Plainly the protection of consumers is desirable, but in highly competitive markets – often involving international competition and differential rules – the cost of providing protection can be significant. For businesses in some sectors (travel agents, deposit banking) this has become a normative requirement, but generally it is not.
Businesses which take the lead and adopt such practices often find this as a way of differentiating themselves from their competitors. For example, some businesses state they hold advance payments in trust accounts.
Repeated business failures in one sector in the past have led to the development of consumer protection through sector-specific arrangements. This has taken the form of trade schemes (Consumer Code Approval Schemes), insurance and bonding arrangements (e.g. ABTA). Many companies have also established ad-hoc consumer pre-payment trust accounts. Bonding levels are not likely to provide sufficient protection without insurance; trust funds, meanwhile, are often difficult to operate and are not always wholly effective.
Some similar schemes may, in fact, be operated without external declaration. These need to be well planned and carefully administered as they can potentially pose risks to directors who maintain they are in place if they are later found not to provide the level of protection promised to customers.
With greater numbers of consumer purchases being made online, it is normal for payments to be made in advance of delivery and such consumers become creditors (pending delivery of goods). As such, it is an enlarged issue, but for most consumers who have paid by credit card, charge card or PayPal, there are formal legal protections and structural practices that protect them (the credit card companies will generally reimburse the consumer and become creditors in their place). These protections do not apply to some newer payments facilities and 'apps payments' yet.

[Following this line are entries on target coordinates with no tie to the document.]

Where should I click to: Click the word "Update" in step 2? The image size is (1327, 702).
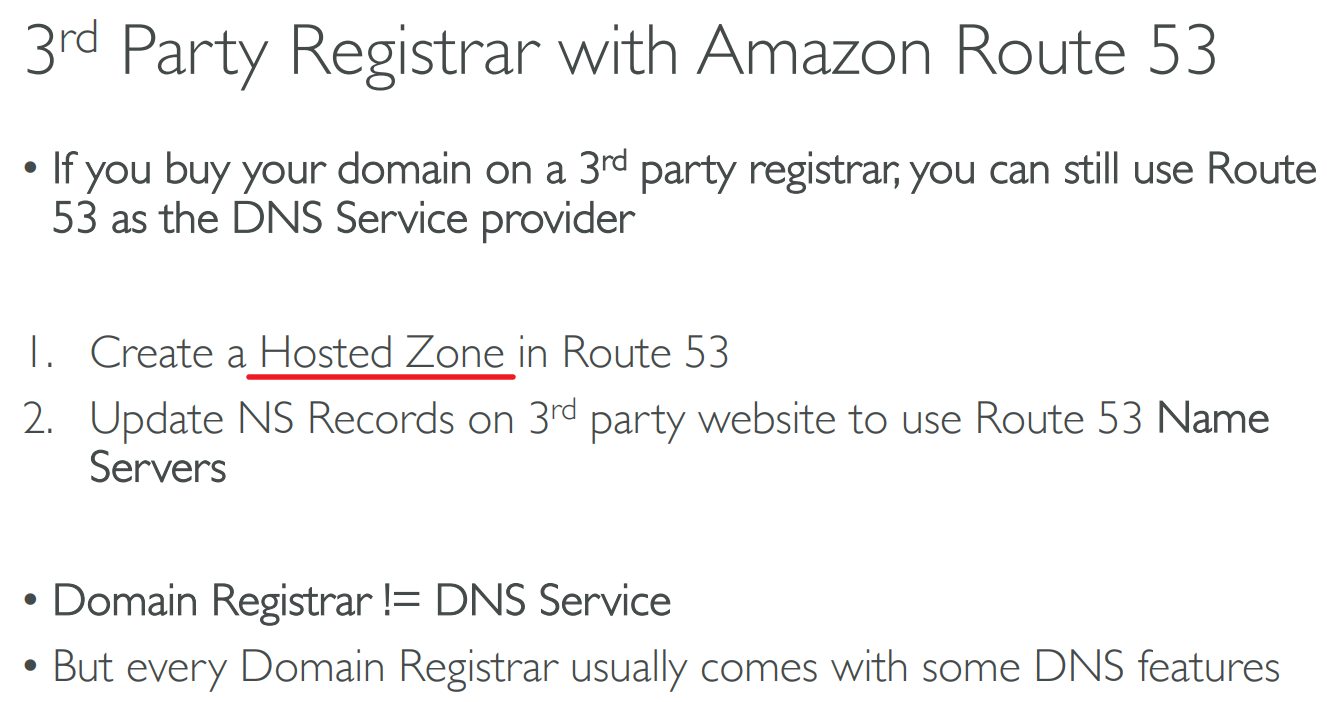coord(156,419)
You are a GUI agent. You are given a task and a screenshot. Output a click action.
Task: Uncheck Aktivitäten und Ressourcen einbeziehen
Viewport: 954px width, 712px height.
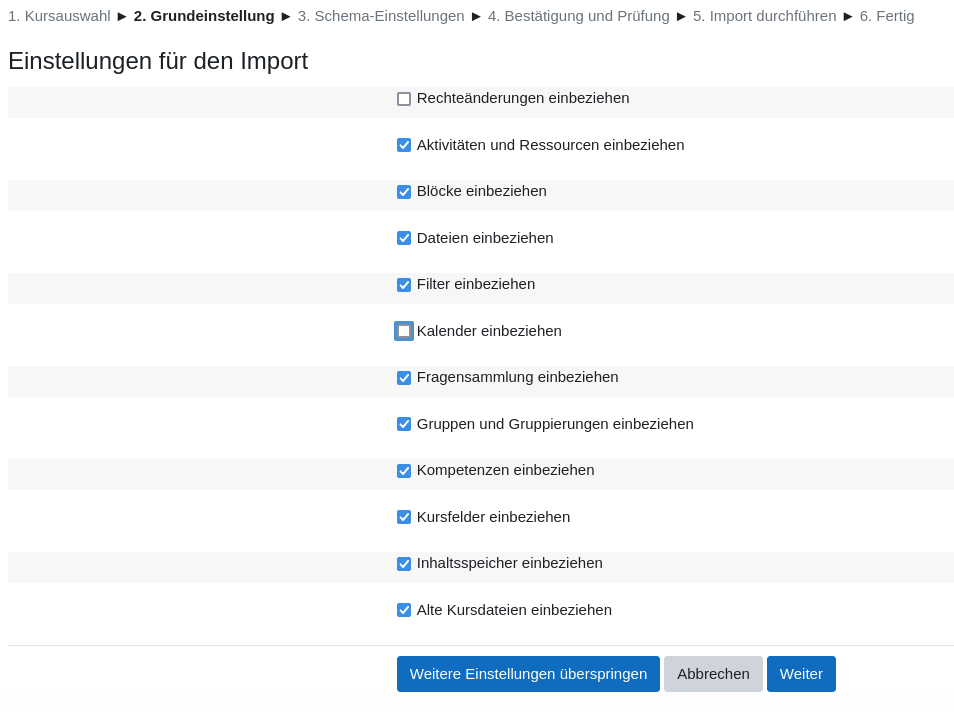(404, 145)
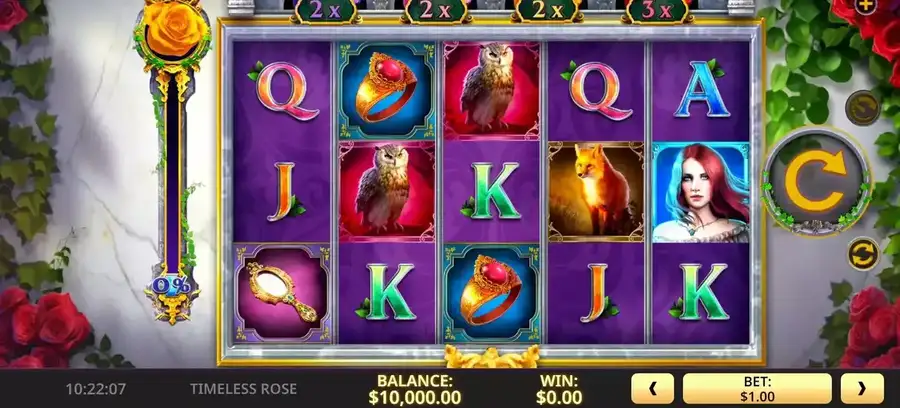Click the fox symbol on reel four
900x408 pixels.
pos(596,191)

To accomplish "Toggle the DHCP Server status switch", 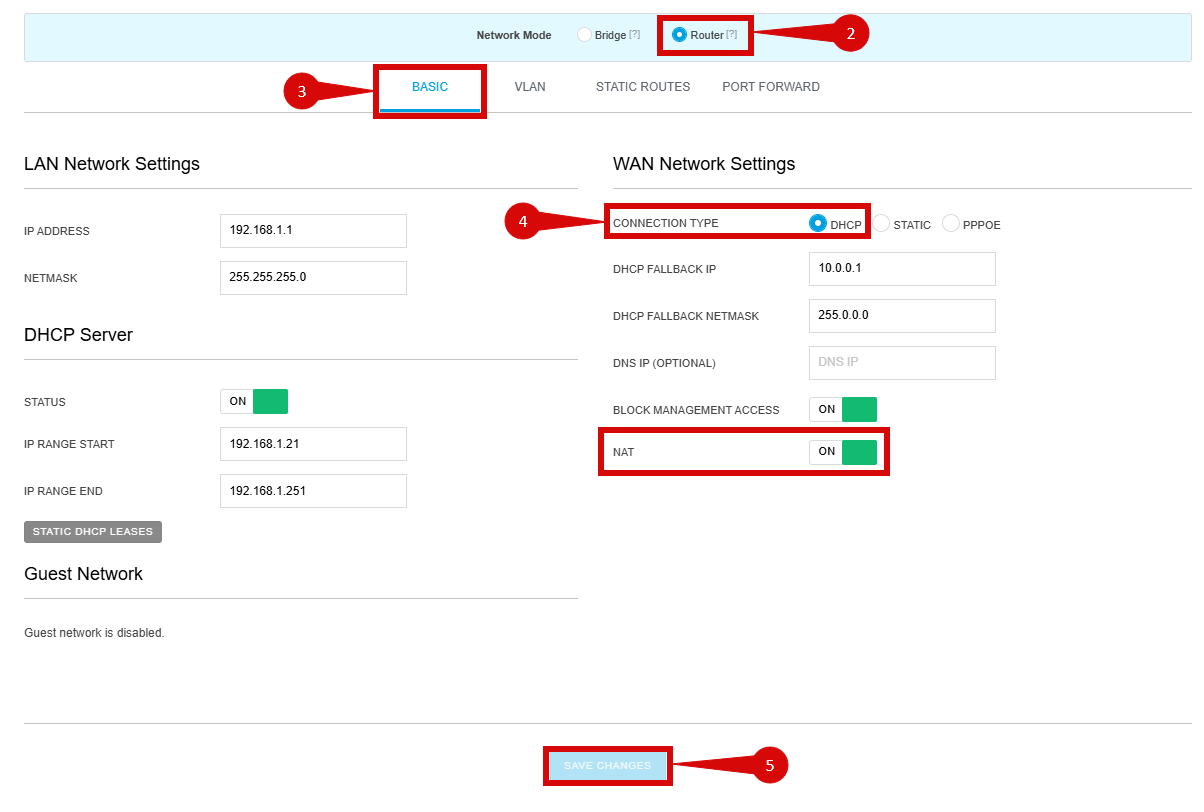I will coord(254,401).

For managers and directors of retailers facing financial difficulties, the absence or ineffectiveness of such protections could lead to further operational challenges when implementing change (and incurring that cost) in the face of risks of insolvency when continuity of trading and cash management will be vital to any recovery or restructuring plan. A change of trading terms may not be easy or even possible to implement without agreement with other stakeholders (e.g. it may be constrained by existing security arrangements with other creditors).
The Law Commission has now reviewed the issue again and made recommendations in its report published in July 2016. The report includes a number of recommendations for practical and legal developments and changes, including:
Rules on the transfer of ownership to be amended to favour the consumer;
Consumers to move up the insolvency distribution hierarchy to become preferential creditors if they meet the following criteria:
The person is a consumer under section 2(3) of the Consumer Rights Act 2015;
There is a prepayment or part exchange and the consumer has not received goods or services;
The prepayment by the consumer was of £250 or more; and
The consumer did not use a payment method which offers a chargeback remedy or is otherwise protected such as a credit card (or through insurance of trust arrangements).
Whether, and if so, when, any of the recommendations will be implemented remains to be seen. However, all consumer-facing businesses should be aware of the recommendations since implementing such changes can, in substantial businesses, require significant financial and structural changes which may involve ring-fencing sizable funds outside existing working capital finance and markedly change their financial modelling.
Such financial and operational changes require significant planning and the remodeling of a business’ working capital requirements. Adopting this approach, and planning for such changes in advance of any compulsory introduction, may enable some businesses to gain a competitive advantage.